Nuevos dilemas de los interregnos en crisis
El maridaje entre crisis recurrentes y transiciones traumáticas acecha a la Argentina. Las crisis son un viejo tema de las ciencias sociales; en cambio, las transiciones poseen un origen más reciente. A mediados de los 80, Guillermo O'Donnell, Philippe Schmitter y Laurence Whitehead editan Transitions from Authoritarian Rule, un análisis sobre distintos pasajes del autoritarismo a la democracia. Luego, los estudios se ocuparon de la institucionalización democrática y de las reversiones autoritarias. Steve Levitsky acuña el término autoritarismo competitivo para referir a estos retrocesos. Sin embargo, consolidada la democracia, la literatura no presta demasiada atención a las transiciones entre un gobierno saliente y uno entrante, y al rol que juegan las coyunturas económicas, sociales y políticas.
En un intento de comparar con la actual circunstancia, los analistas vuelven su mirada hacia las traumáticas transiciones de 1989 y de 2001. ¿Qué tienen en común? Primero, la conexión entre transición político-institucional y crisis económico-social. Segundo, el papel del mercado presionando sobre el peso, que se refleja en la disparada, tarde o temprano, del dólar, un medidor de la profundidad de la crisis. Tercero, la fuerza opositora rumbo a conquistar la Casa Rosada en 1989, 2001 y 2019 es el peronismo, el espacio político con mayor representatividad, poder federal y capacidad de gobernabilidad del sistema partidario.

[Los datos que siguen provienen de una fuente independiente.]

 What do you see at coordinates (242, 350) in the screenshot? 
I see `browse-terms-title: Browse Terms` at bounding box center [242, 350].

Cuarto, las crisis con desajustes macroeconómicos y con consecuencias altamente dañinas para la sociedad y para la reputación del país en el exterior habilitan al nuevo gobierno a llevar adelante ajustes brutales. Convertibilidad mediante, Carlos Menem detuvo la hiperinflación y se convirtió en un alumno ejemplar del Consenso de Washington. En 2001, Adolfo Rodríguez Saá declaró el default, y luego Eduardo Duhalde produjo una devaluación del 400%. Quinto, las transiciones con crisis llevan a la sociedad a tolerar y aplaudir medidas económicas que de otro modo jamás haría. Como no hay crisis interminables ni transiciones que no finalicen, las soluciones aparecen.

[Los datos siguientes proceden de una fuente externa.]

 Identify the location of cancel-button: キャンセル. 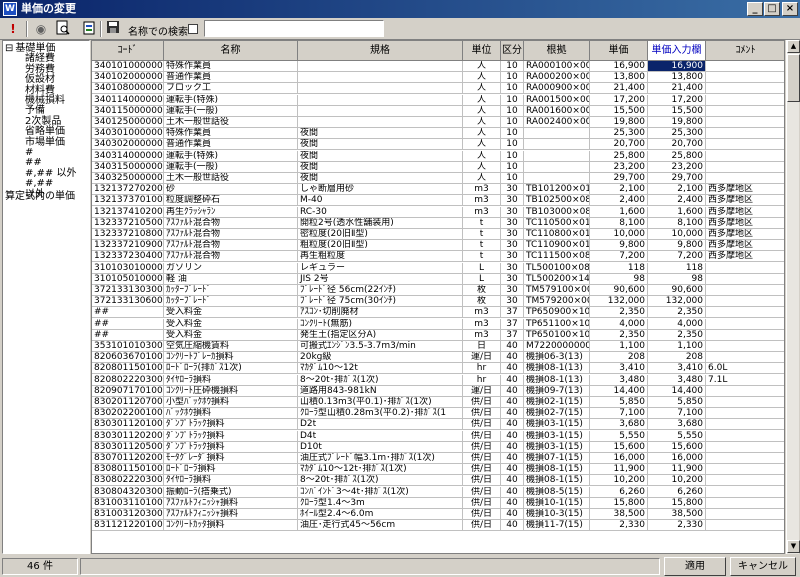
(763, 566).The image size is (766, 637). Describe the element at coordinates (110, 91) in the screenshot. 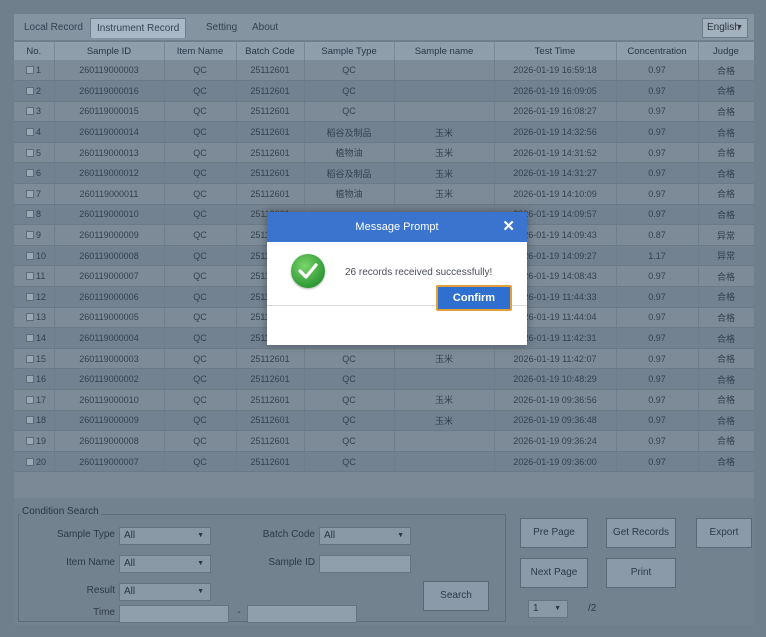

I see `table-cell: 260119000016` at that location.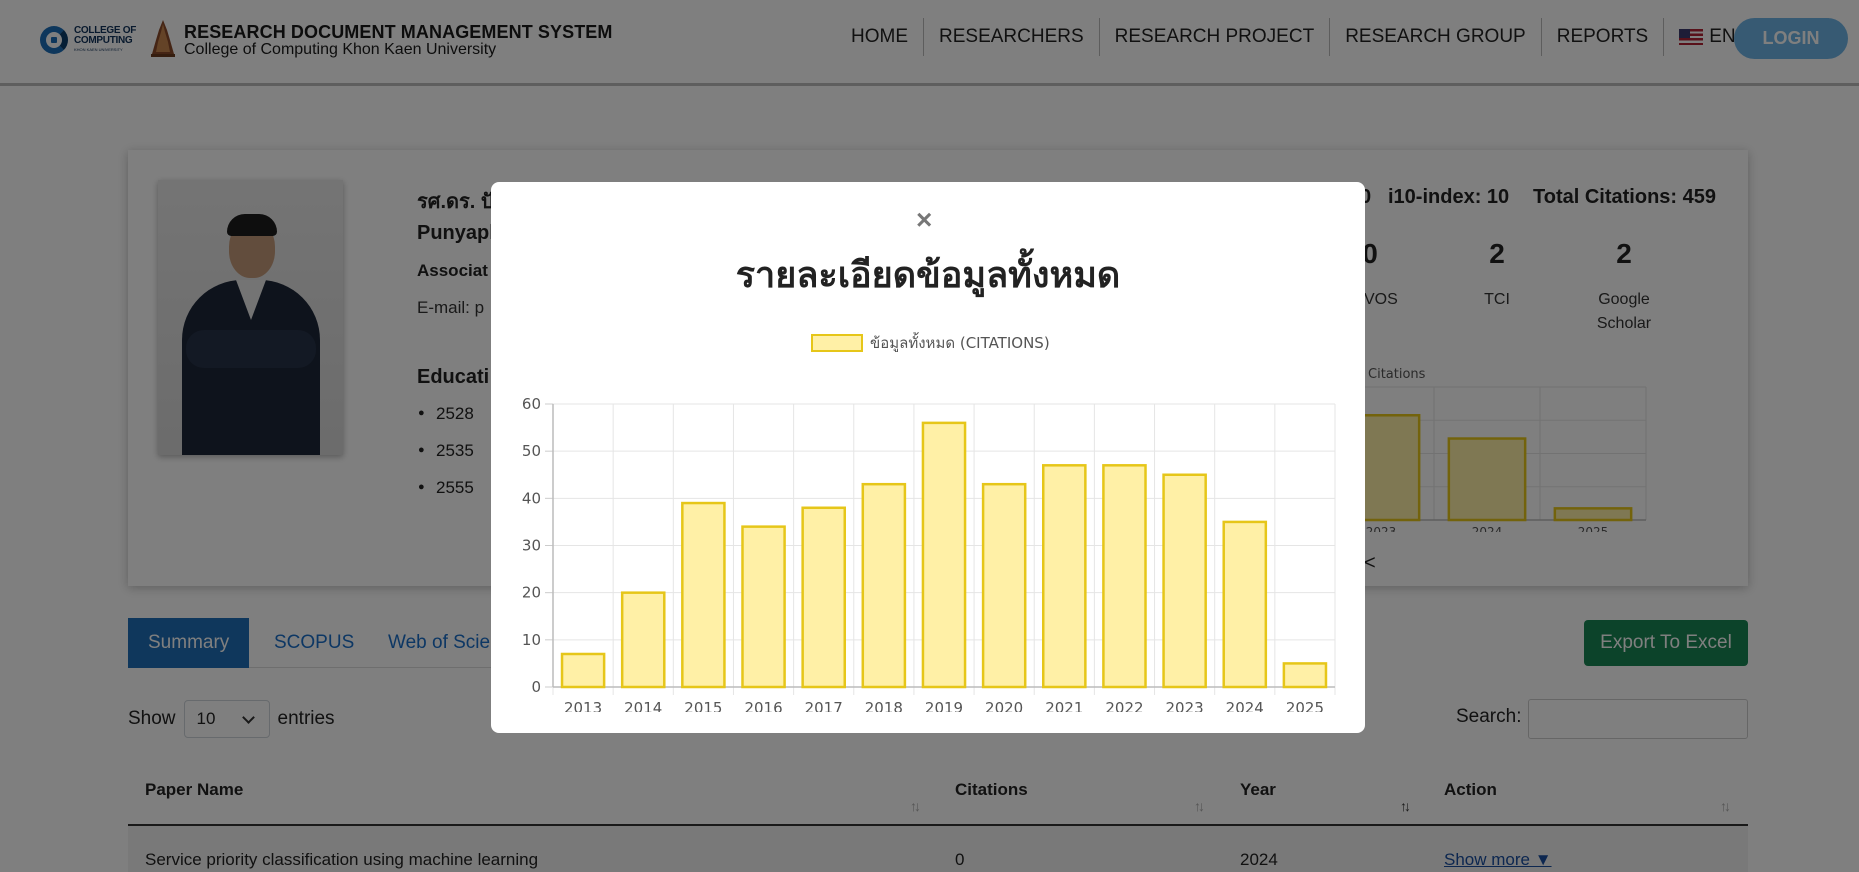 This screenshot has width=1859, height=872. I want to click on bar-2013, so click(583, 670). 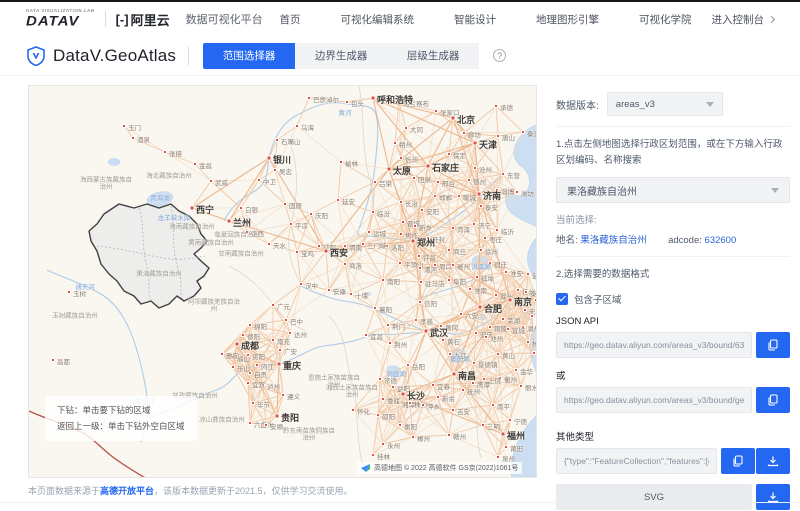 I want to click on region-label: 黔东南苗族侗族自治州, so click(x=309, y=434).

Sin embargo, el patrón descripto no es único. Dos ocasiones exhiben un modelo diferente, en el que los cambios de gobierno encuentran otro desenlace: sin crisis. Cuando las mudanzas de administración ocurren dentro del peronismo, como en 2003 y 2007: Néstor Kirchner heredó de Duhalde un país, según Mario Damill y Roberto Frenkel, con una economía creciendo, y Cristina Kirchner sucedió a su marido pacíficamente. Tampoco traen turbulencias los pasajes de un gobierno justicialista a otro opositor, como en 1999 y 2015: pese a la dificultosa situación económico-social, las sucesiones de Menem a Fernando de la Rúa y de Cristina Kirchner a Mauricio Macri se mostraron ordenadas.
Supuestamente diseñadas para promover la democratización, la participación y la renovación partidaria, las PASO se transforman, dado su carácter obligatorio, en una suerte de primera vuelta dos meses y medio antes de la elección general y cuatro antes del traspaso del poder. Emerge, así, un escenario inédito. Por primera vez desde su vigencia, el resultado de las elecciones primarias favorece a la oposición, y por un margen cercano a 18 puntos. Debilitado por el resultado, acosado por la crisis y carente de suficientes recursos políticos e institucionales, el Gobierno debe gestionar durante cuatro meses más.
La tensión entre el gobierno endeble y la oposición fortalecida provoca la reacción de los mercados, generando una enorme volatilidad. Una vez más, la gravedad de la coyuntura pone a prueba la capacidad de la elite político-partidaria para forjar acuerdos en torno a coincidencias mínimas que permitan llegar a la culminación del mandato presidencial vigente sin infligir un deterioro económico mayor a la sociedad y una lesión institucional a la República.